Thursday, Jan 30, 2020 - Posted by Rich Miller

* Senate President Don Harmon

In his State of the State address Wednesday, Pritzker said he wanted Illinois to adopt a revolving door prohibition to prevent elected officials from retiring one day and then immediately lobbying their former colleagues.

Harmon offered his support for the idea.

“I’ve long been troubled by the appearance of someone serving as a member of the General Assembly on Friday and becoming a lobbyist on Monday. That’s a problem and one we should tackle,” Harmon said. “You shouldn’t be a lawmaker one day and a lobbyist the next.”

* Capitol News Illinois

But [Gov. Pritzker] said more needs to be done in the coming year, especially in promoting racial diversity and social equity.

“Bit by bit, inch by inch, I am working hard to reverse the harm that has been done to people and communities that have been left behind over many generations by government policies and elected officials who were content to simply ignore them,” Pritzker said.

Those remarks received high praise from members of the Illinois Legislative Black Caucus. But they also said they intend to make sure Pritzker follows through on the commitment, especially in the distribution of jobs created through the capital plan.

“There are no other communities in the state of Illinois that have been ignored like the black communities,” Rep. La Shawn K. Ford, a Chicago Democrat, said during a black caucus news conference after Pritzker’s speech. “So we are grateful that we voted for almost a $50 billion capital bill to rebuild Illinois. … That means that this caucus will stand strong to work with the governor’s administration and urge our constituents to urge the governor to rebuild our black communities.”

* Sun-Times

In its response, the Legislative Black Caucus also pushed for ethics reforms, more money for infrastructure and education, and criminal justice reform.

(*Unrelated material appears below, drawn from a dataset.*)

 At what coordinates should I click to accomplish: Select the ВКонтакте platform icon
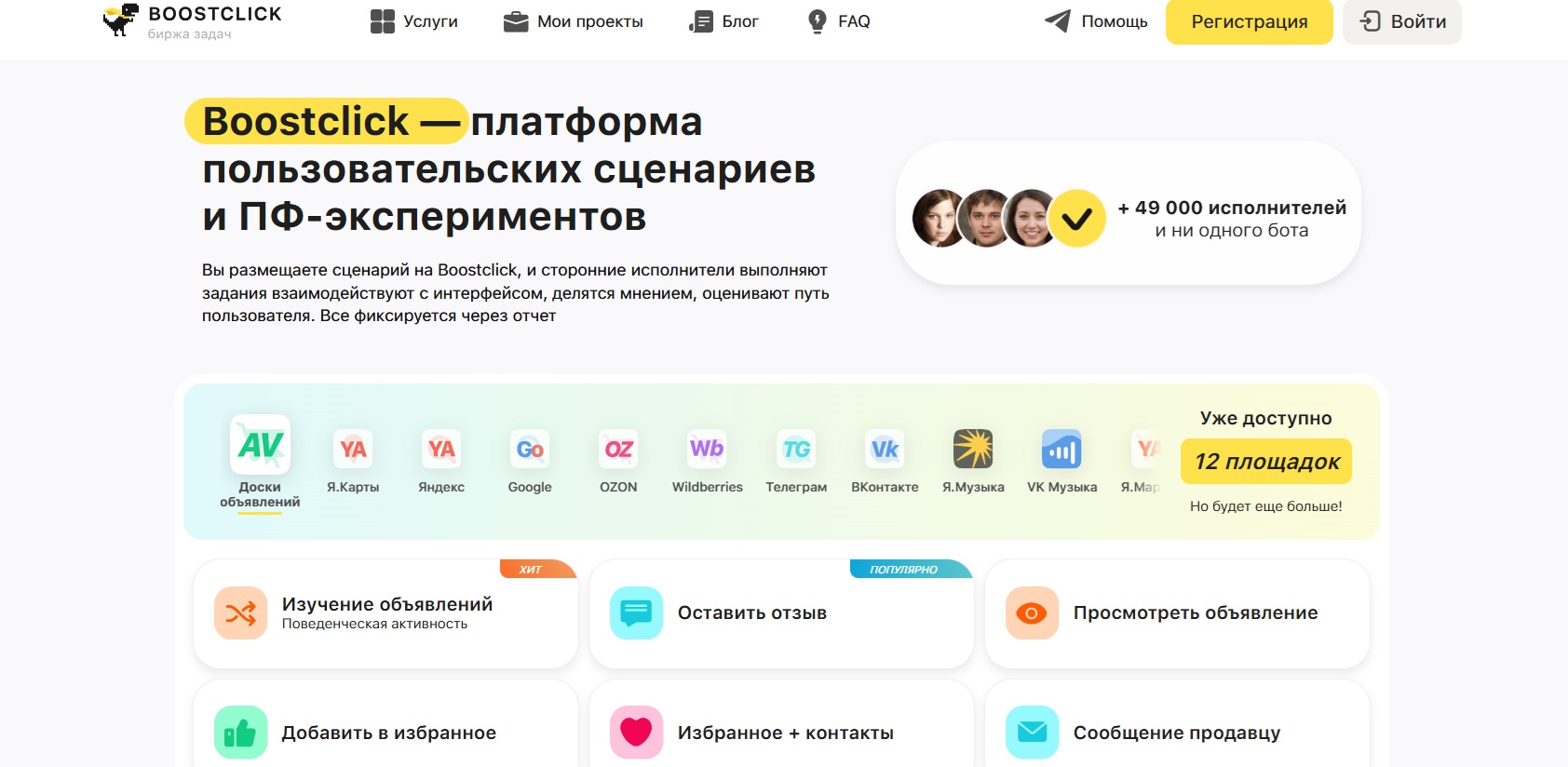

“The governor talked about corruption, but the greatest corruption in the state of Illinois is the communities where black people live,” said state Rep. La Shawn Ford, D-Chicago. “They’re deteriorating, schools are falling apart, roads are crumbling, bridges are crumbling and homeowners are struggling.”

* SJ-R

The governor pledged to work on new clean energy legislation, but that pledge came with a warning.

“I’m not going to sign an energy bill written by the utility companies,” he said, a clear warning to utility giant Commonwealth Edison which has had past support in the Illinois Statehouse.

Illinois Environmental Council Executive Director Jen Walling

At a time when the Trump administration is taking major steps backward on climate, Governor Pritzker’s commitment to signing community-driven energy legislation — not a bill written by big utility companies — is a refreshing and much-needed departure from the old way of doing things.

We are grateful to have the governor as a partner in the fight to combat the climate crisis, which may be the greatest challenge of our time. The Clean Energy Jobs Act, or CEJA, will make Illinois a national leader in addressing climate change by setting us on a course to eliminate carbon from the electricity sector by 2030 and achieve 100% clean energy by 2050. We look forward to working with Governor Pritzker and the bill sponsors to get this done this session.

* Bloomberg

The speech on Wednesday and Pritzker’s budget address next month will serve as reminders to voters of the importance of the tax proposal, said Dora Lee, director of research at Belle Haven Investments, which manages about $11 billion of municipal assets including Illinois debt.

“The upcoming income tax referendum could potentially be a turning point for the state and to the governor’s pension reform plan,” Lee said. “It’s vital that he continues to make the case to voters over the next several months.”

* Capitol News Illinois

Illinois’ top fiscal and investment officers touted some of the economic policy initiatives laid out by Gov. JB Pritzker in his State of the State speech Wednesday and stressed the importance of continuing to balance the budget.

The credit ratings agencies’ view that Illinois has better financial stability than it did a year ago means “more dollars are going into our roads and bridges and our schools than into Wall Street bankers’ pockets,” Treasurer Michael Frerichs said.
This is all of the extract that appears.